### Information shown
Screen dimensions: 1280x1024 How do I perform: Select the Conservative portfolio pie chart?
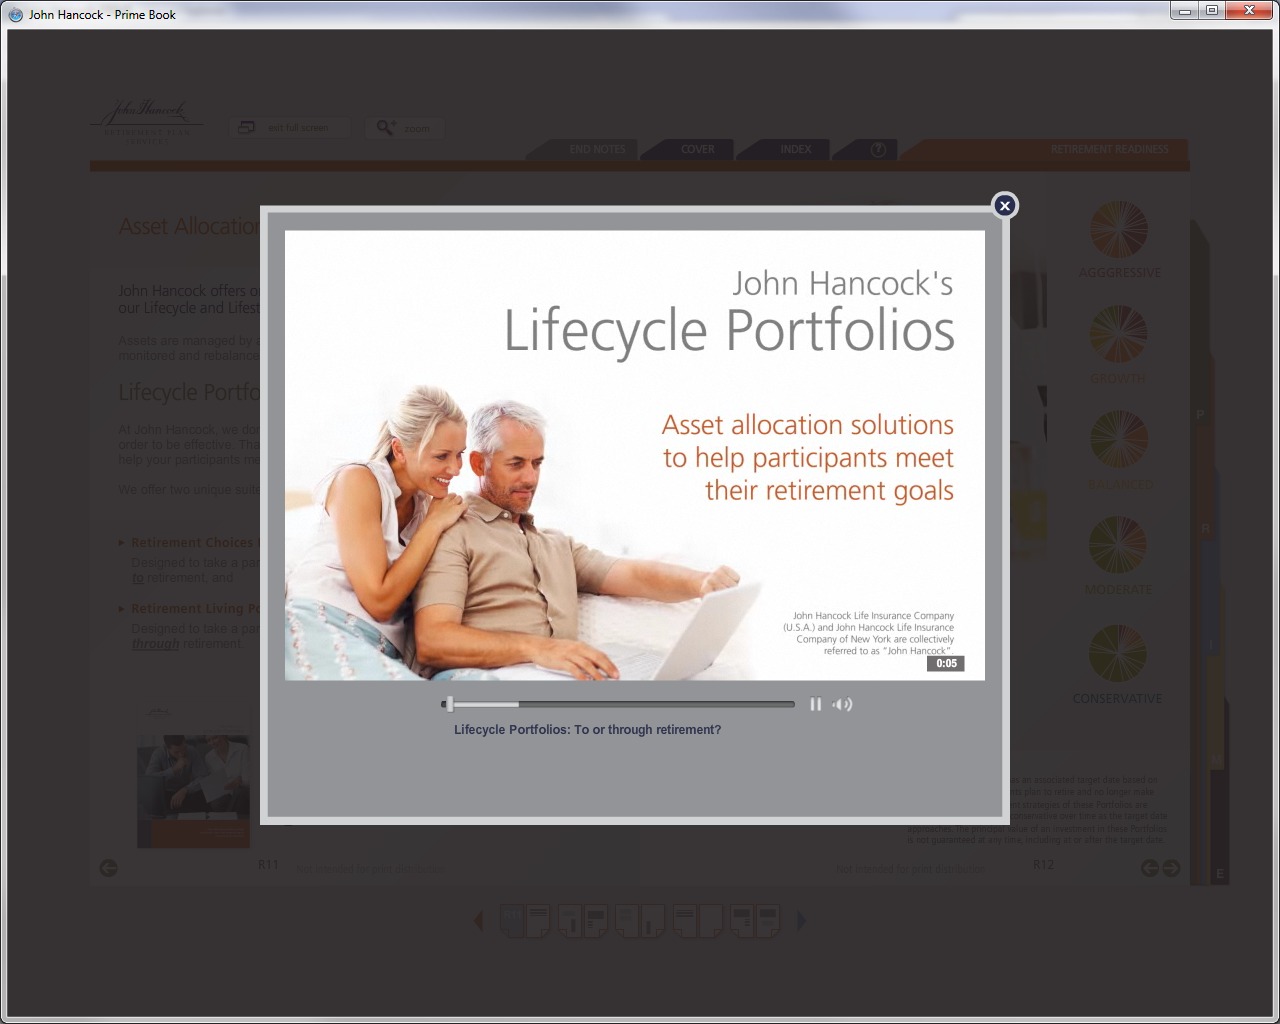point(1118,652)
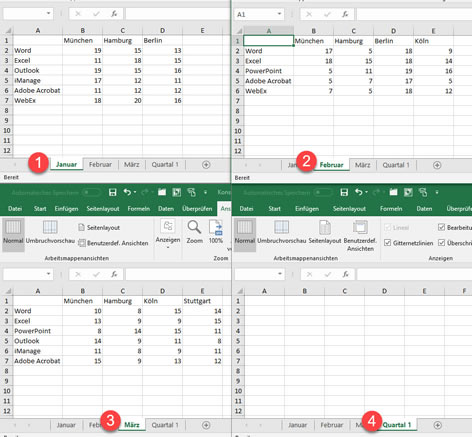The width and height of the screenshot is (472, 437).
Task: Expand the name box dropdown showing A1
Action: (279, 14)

### Work instructions
Each entry above should be written out again exactly, without its pictures.

### Result for this exercise
Screen dimensions: 1280x1024 How do I perform: Select the Conservative portfolio pie chart?
point(1118,652)
The width and height of the screenshot is (472, 437).
Task: Expand the name box dropdown showing A1
Action: (279, 14)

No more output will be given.